_Activity_:
In the records below, the part to copy starts at the line containing "Select the Type (T) tool" and goes to the last line; output it exactly, without pictures.

─── Dataset content ───

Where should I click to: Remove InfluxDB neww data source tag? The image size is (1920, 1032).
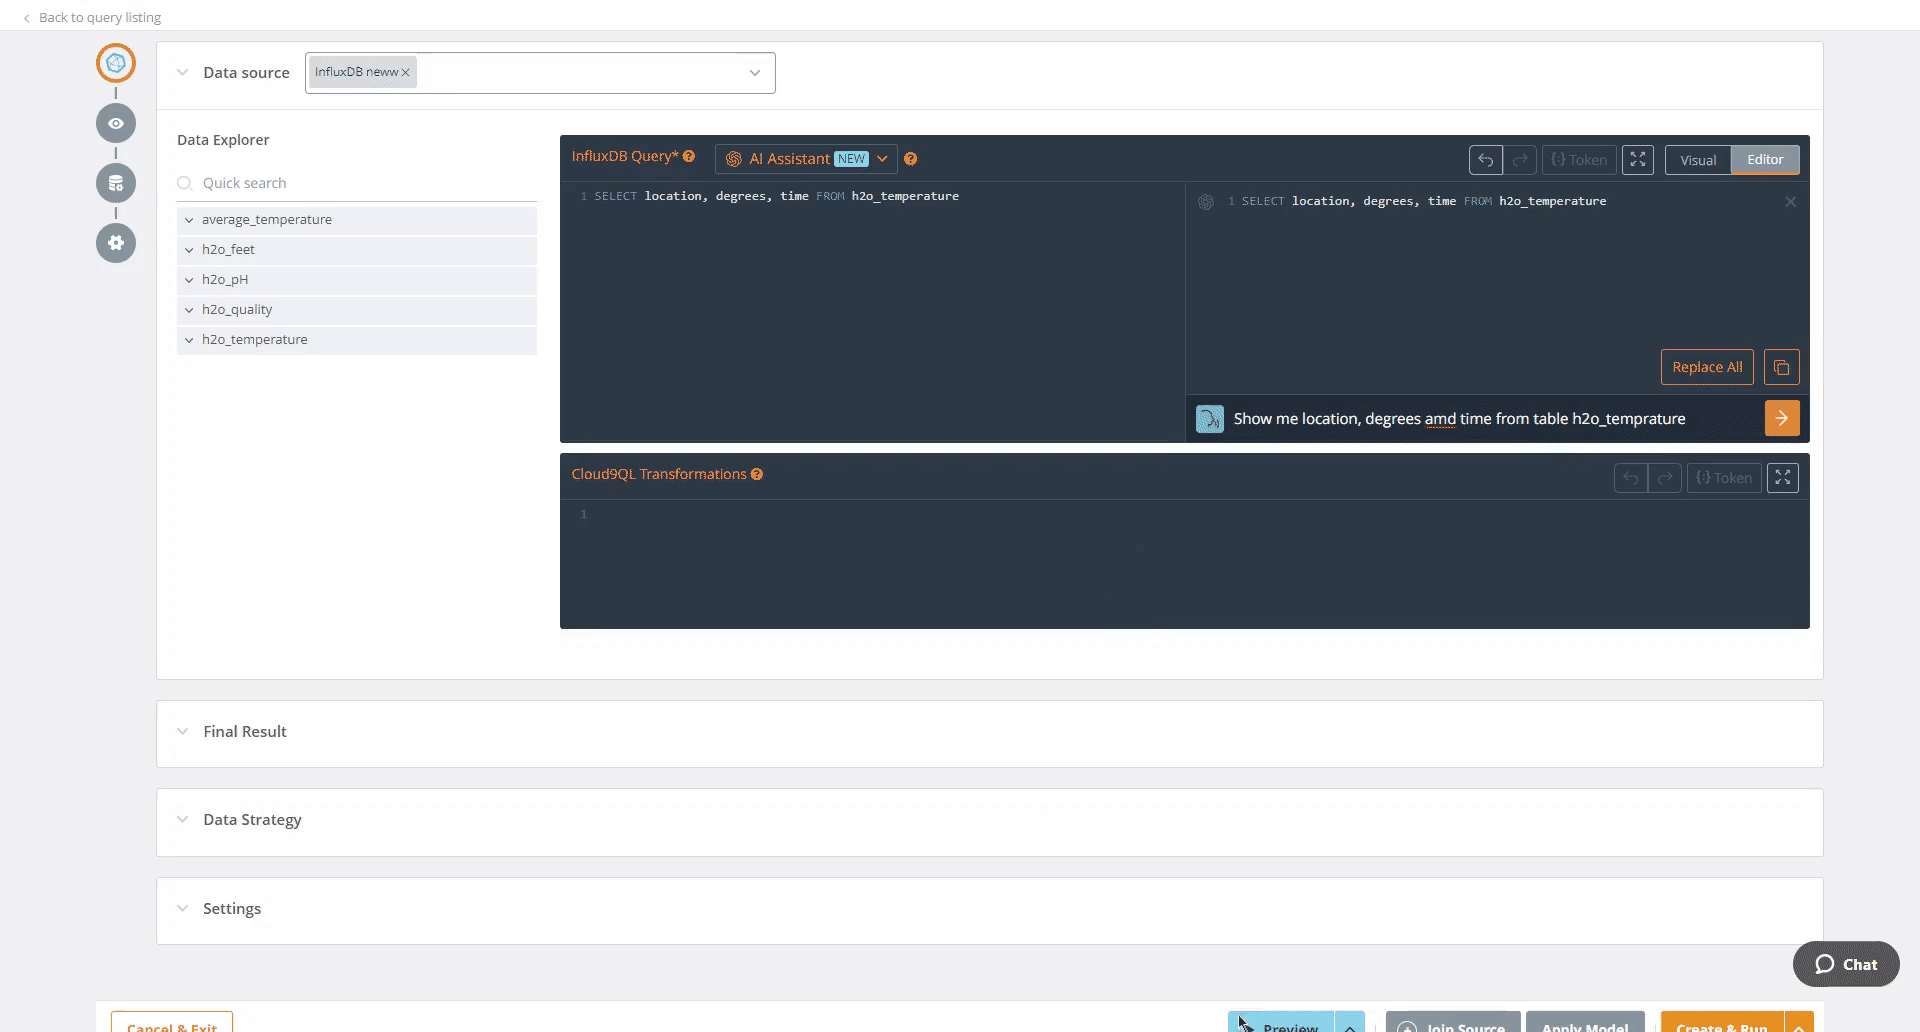coord(405,72)
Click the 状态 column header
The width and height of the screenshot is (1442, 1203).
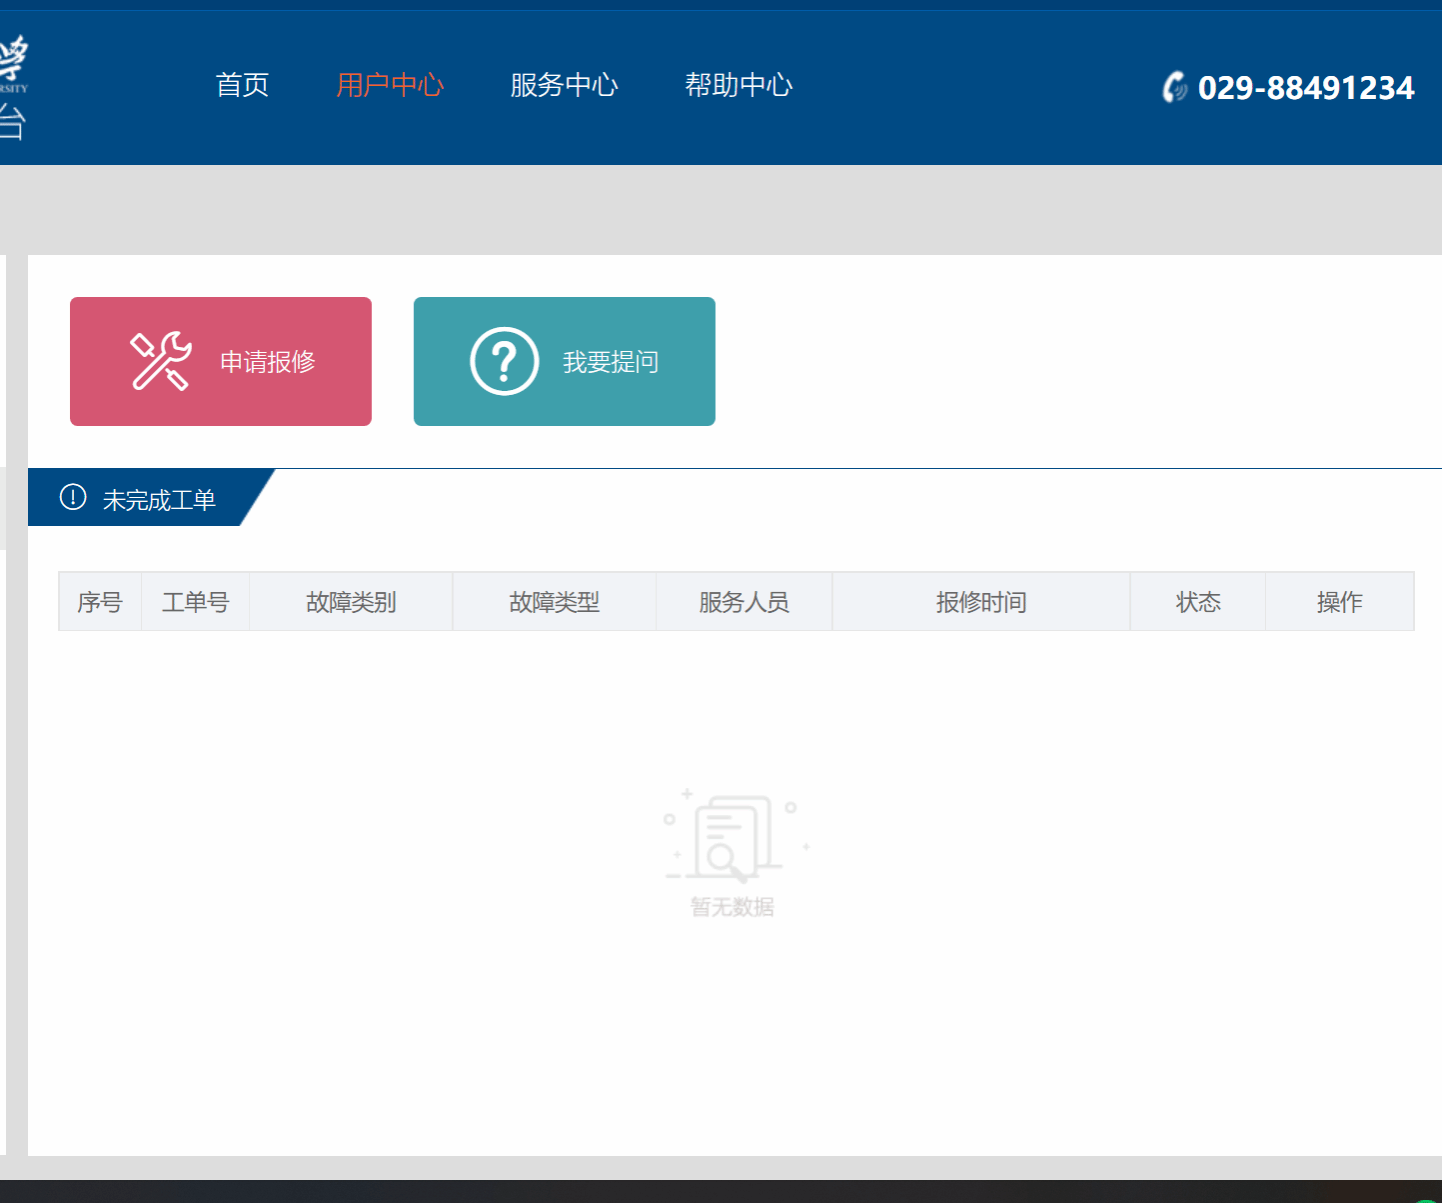tap(1198, 602)
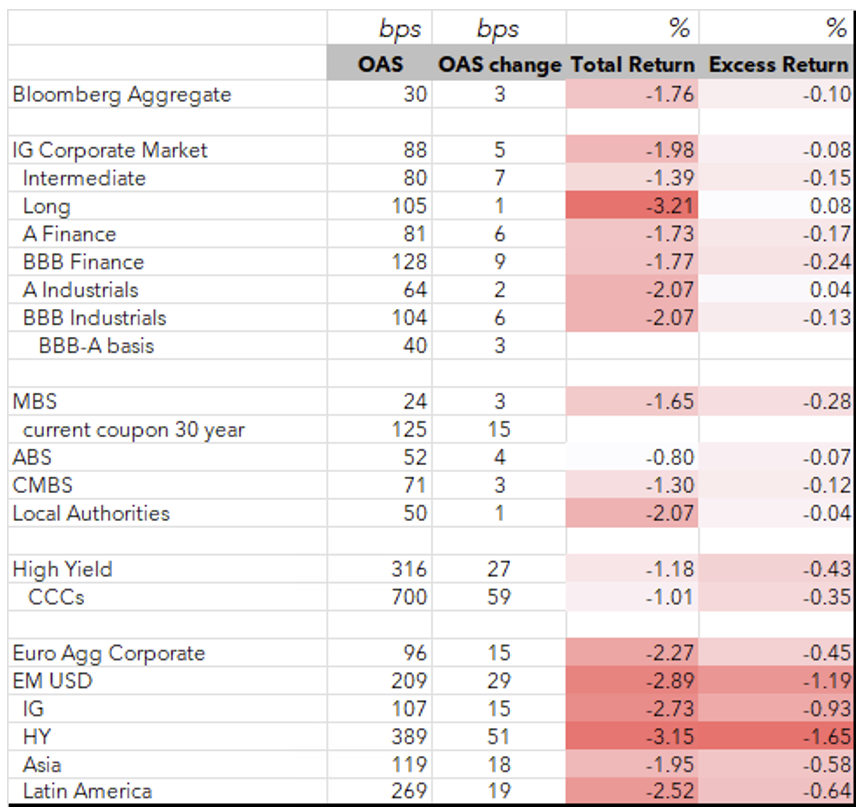Select the OAS change column header

tap(499, 65)
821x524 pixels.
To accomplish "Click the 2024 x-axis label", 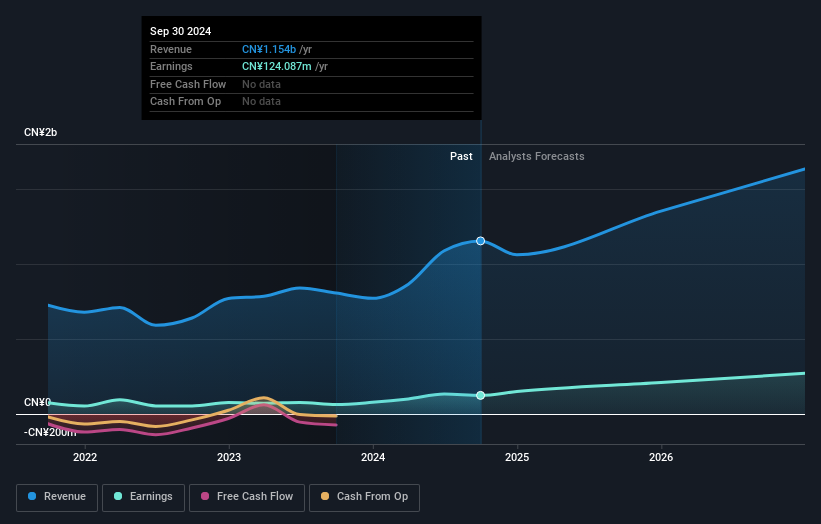I will tap(373, 458).
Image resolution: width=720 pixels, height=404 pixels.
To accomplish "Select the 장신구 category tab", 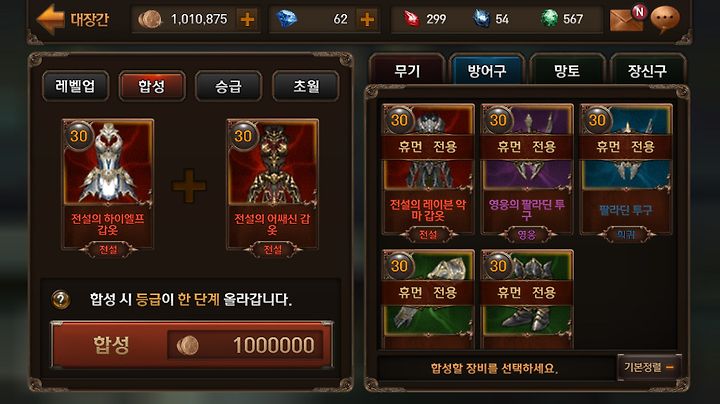I will coord(647,70).
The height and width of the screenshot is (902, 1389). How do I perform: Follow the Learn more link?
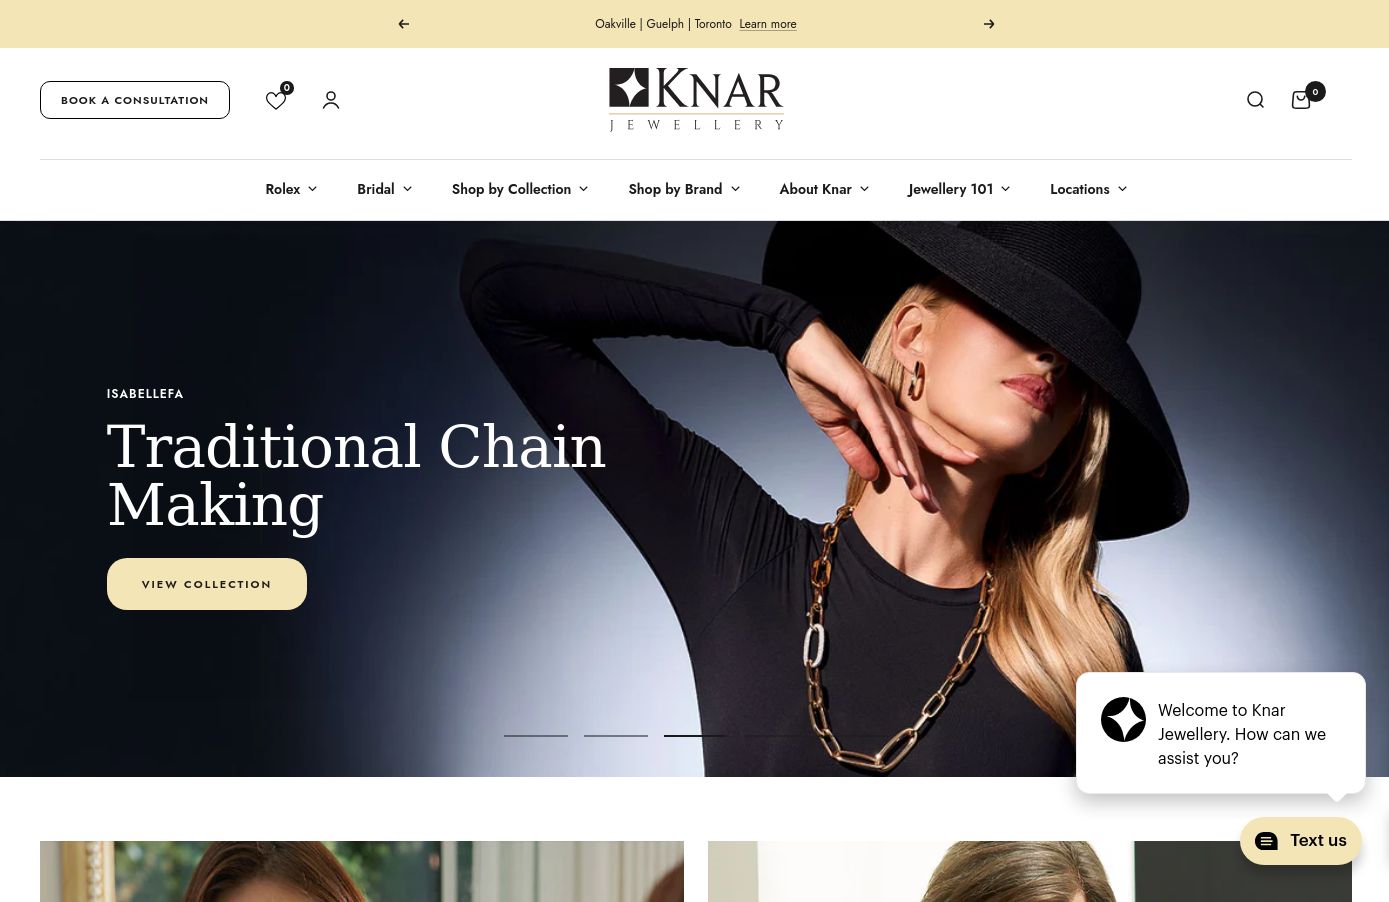click(768, 24)
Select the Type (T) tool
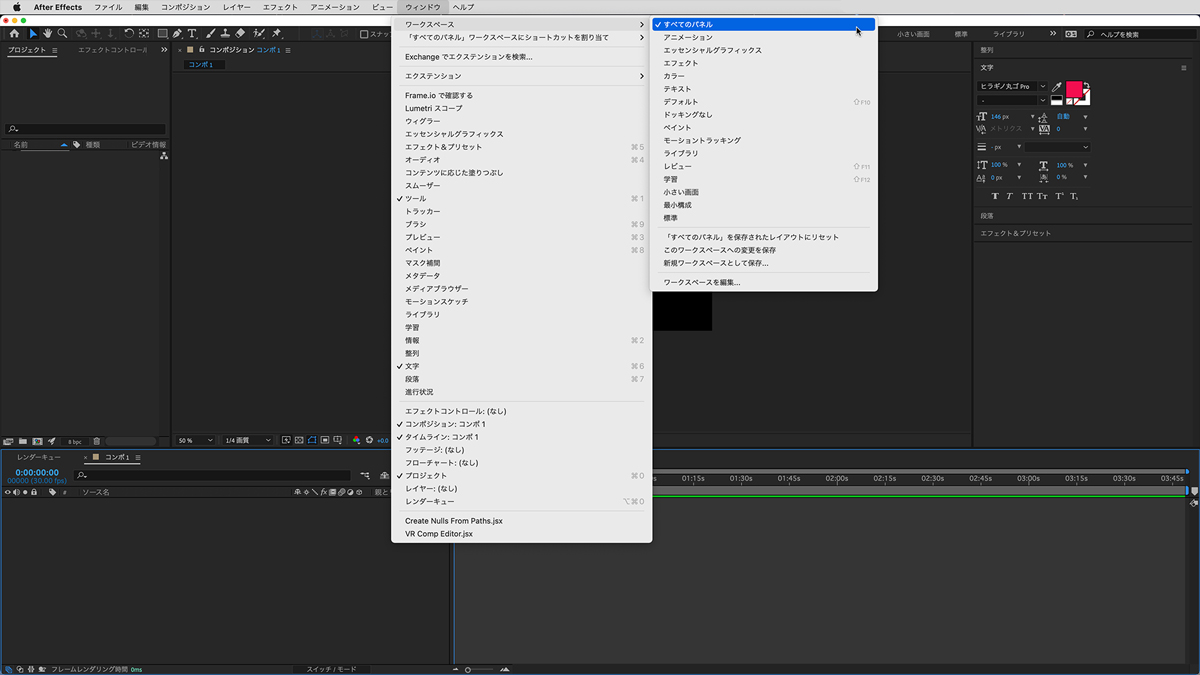Viewport: 1200px width, 675px height. [192, 34]
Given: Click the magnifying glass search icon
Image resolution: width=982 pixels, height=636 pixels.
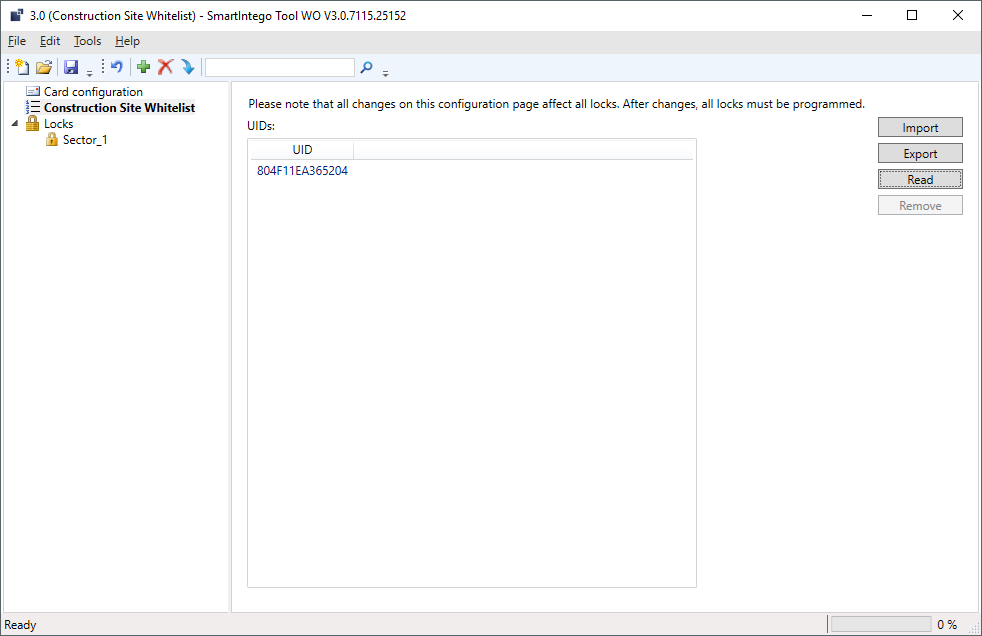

───

_Completed exercise_:
Select the Type (T) tool
Viewport: 1200px width, 675px height. [192, 34]
Given: Click the magnifying glass search icon
Image resolution: width=982 pixels, height=636 pixels.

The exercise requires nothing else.